Singal ends rhetorically, with a story in which Patricia A. Resick, a respected PTSD investigator, loses a hypothetical Comprehensive Soldier Fitness contract to an “overheated story-teller” who alleges that he has quick fix for PTSD. There is no quick fix for PTSD, and I have certainly never suggested that positive psychology is a quick fix.
Why would a CSF contract not have gone to Resick? The CSF contract search was not at all about PTSD. Rather, what was called for, according to the contract between the Army and Penn, was a program “to develop an Army resiliency training program that is built on concepts taught as part of an existing resiliency program developed for teachers … emphasizing training for positive psychology skill sets including flexible, accurate thinking, ‘de-catastrophizing’ … problem solving, taking initiative, and coping with difficult situations and emotions.” We had exactly such a program, well-documented. That is why Penn was chosen.
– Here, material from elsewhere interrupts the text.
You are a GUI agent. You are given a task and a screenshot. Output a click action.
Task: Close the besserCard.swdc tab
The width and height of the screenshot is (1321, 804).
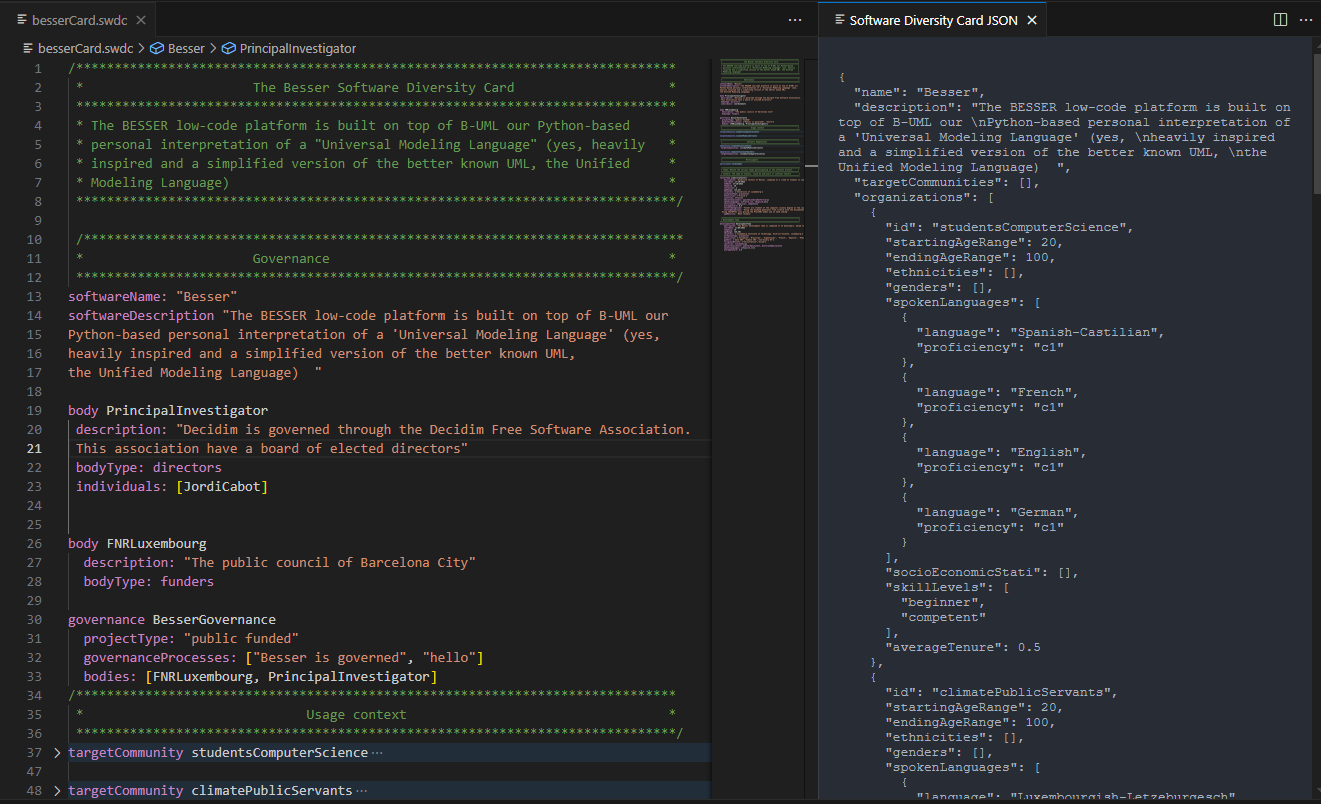(141, 20)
Singal’s three charges are grossly false. Positive-psychology interventions are highly effective, they prevent anxiety and depression, and therefore perhaps PTSD, and the Penn Resilience Program is supported by lots of scientific evidence. This evidence reliably shows reductions in depression, anxiety, and stress and increases in well-being in adults and children. These findings emerge from many studies, in many settings including the military, and with very large samples. This evidence, contra Gutkin and Singal, is not BS. It is massive, it is scientifically state-of-the-art, and it has been replicated frequently.
I wanted the Army to undertake extensive pilot work and to do controlled outcome studies of CSF, but understandably the Army felt that outcome studies were not a high priority in the middle of two wars. That said, judging from all the evidence, the Army made a reasonable judgment — and the programs created have very likely relieved the suffering and raised the mental health of American soldiers.